My students and I just had this discussion in spelling fully diminshed seveths. We think the diminished seventh should be TA. Here's why, the flatted seventh is TE, if we make it a double-flatted seventh it makes sense to use TA. It stays in the the TI family and gives a direction towards LA.

• Makes sense when compared to Re being flatted, which is Ra. – Basstickler Oct 3 '18 at 16:34

Only in the absolute spelling (fixed Do) the syllables doremi are corresponding to the cdefg.

But in the relative spelling this tetrad c-eb-gb-bb is the VIIdim of Db (major or minor) and will be spelled ti-re-fa-le (or: se,ti,re,fa,le in Db-minor).

The seven syllables normally used for this practice in English-speaking countries are: do, re, mi, fa, sol, la, and ti (with sharpened notes of di, ri, fi, si, li and flattened notes of te, le, se, me, ra).

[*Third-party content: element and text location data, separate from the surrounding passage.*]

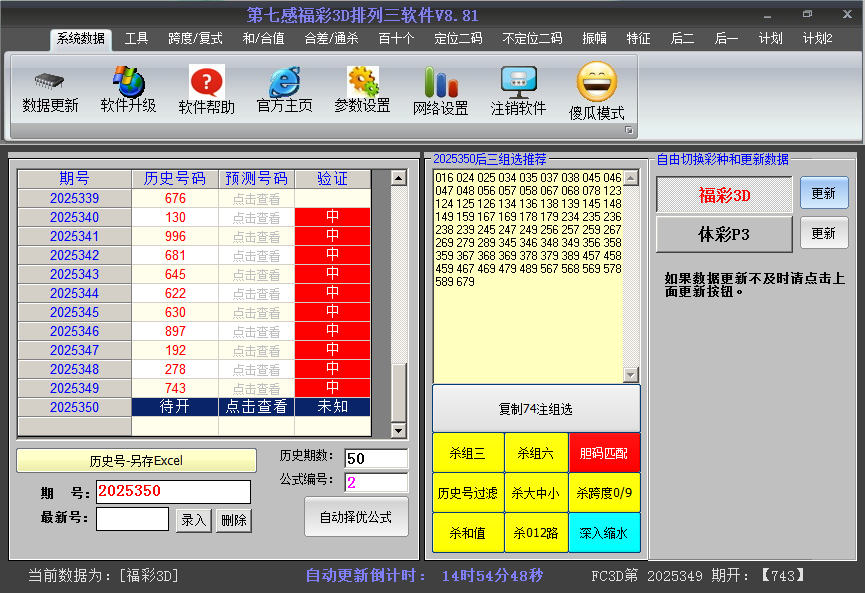Click 复制74注组选 copy button
865x593 pixels.
tap(536, 408)
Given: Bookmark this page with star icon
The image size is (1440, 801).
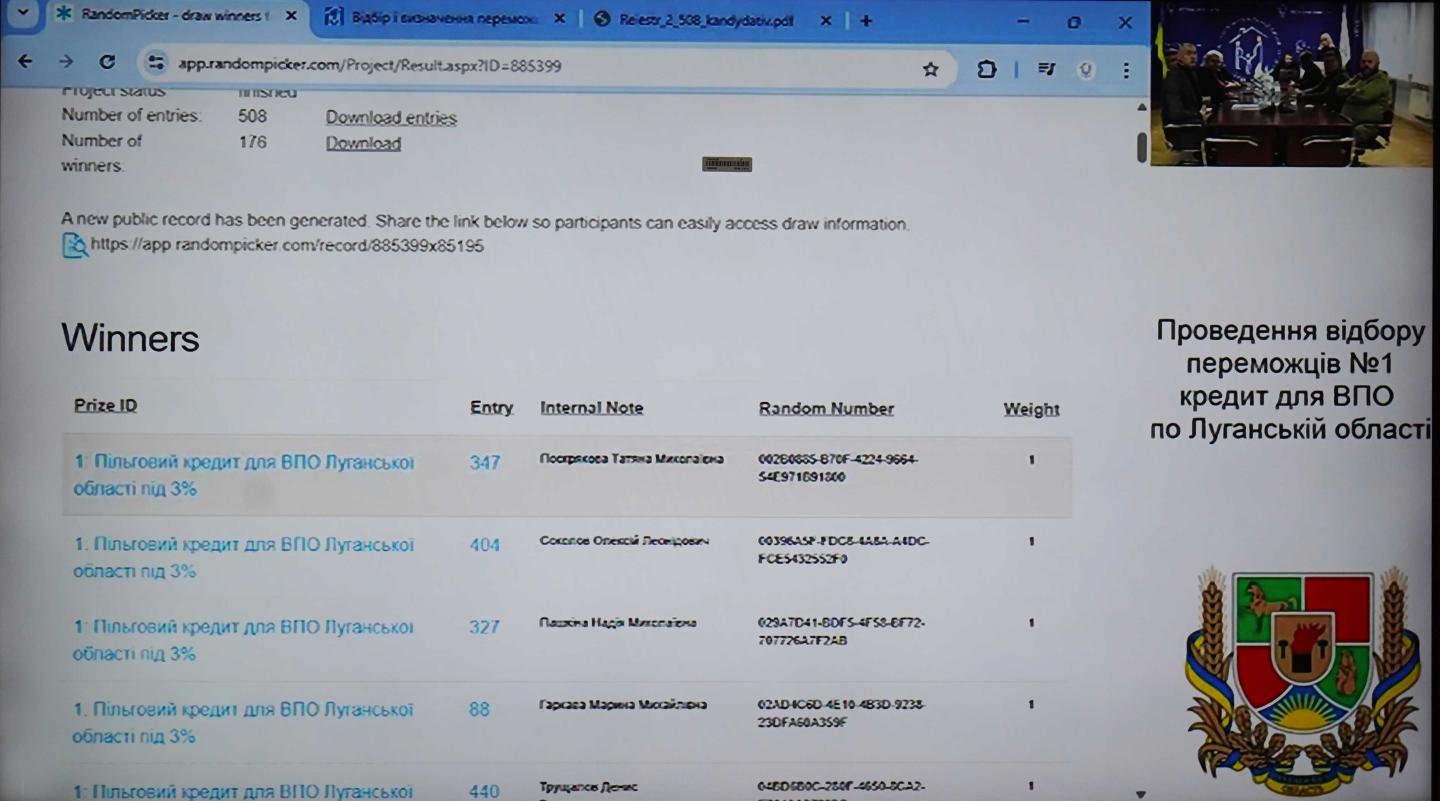Looking at the screenshot, I should (930, 68).
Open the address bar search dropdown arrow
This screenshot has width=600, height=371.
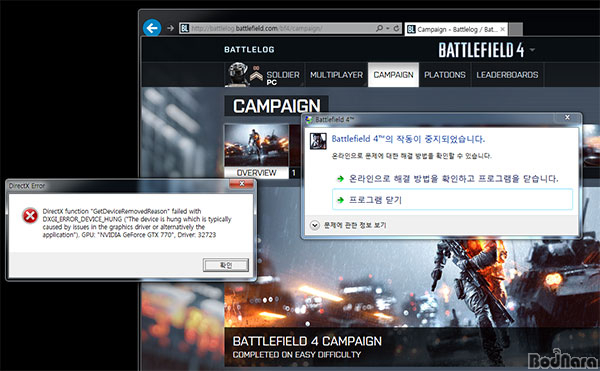(x=388, y=29)
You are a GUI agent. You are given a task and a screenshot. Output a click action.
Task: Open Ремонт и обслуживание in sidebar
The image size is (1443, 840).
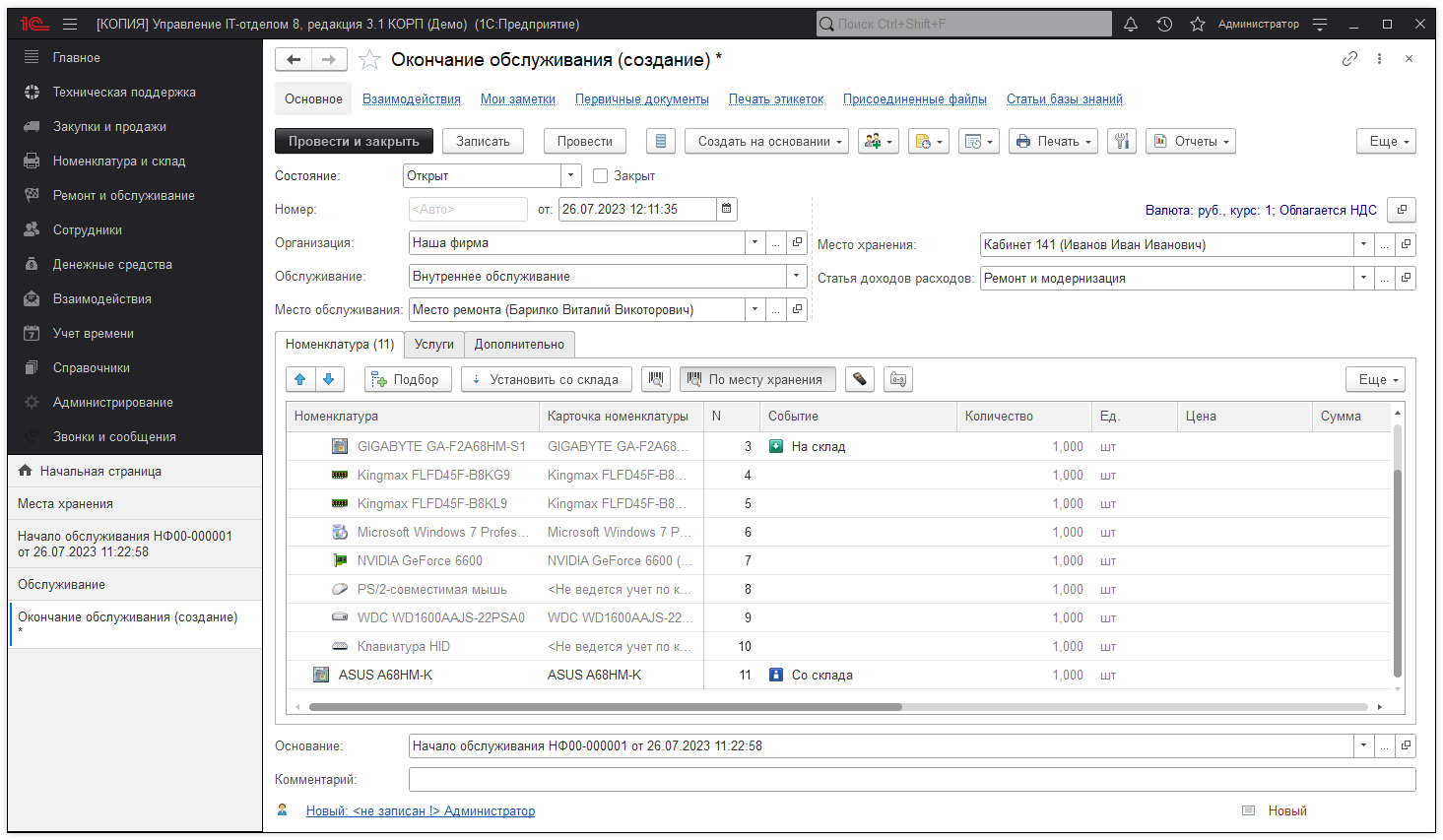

https://en.wikipedia.org/wiki/Solmization

also see:

Tonic sol-fa (or tonic sol-fah) is a pedagogical technique for teaching sight-singing, invented by Sarah Ann Glover (1785–1867) of Norwich, England and popularised by John Curwen who adapted it from a number of earlier musical systems. It uses a system of musical notation based on movable do solfège, whereby every tone is given a name according to its relationship with other tones in the key: the usual staff notation is replaced with anglicized solfège syllables (e.g. do, re, mi, fa, sol, la, ti, do) or their abbreviations (d, r, m, f, s, l, t, d). "Do" is chosen to be the tonic of whatever key is being used (thus the terminology moveable Do). The original solfège sequence started with "Ut" which later became "Do".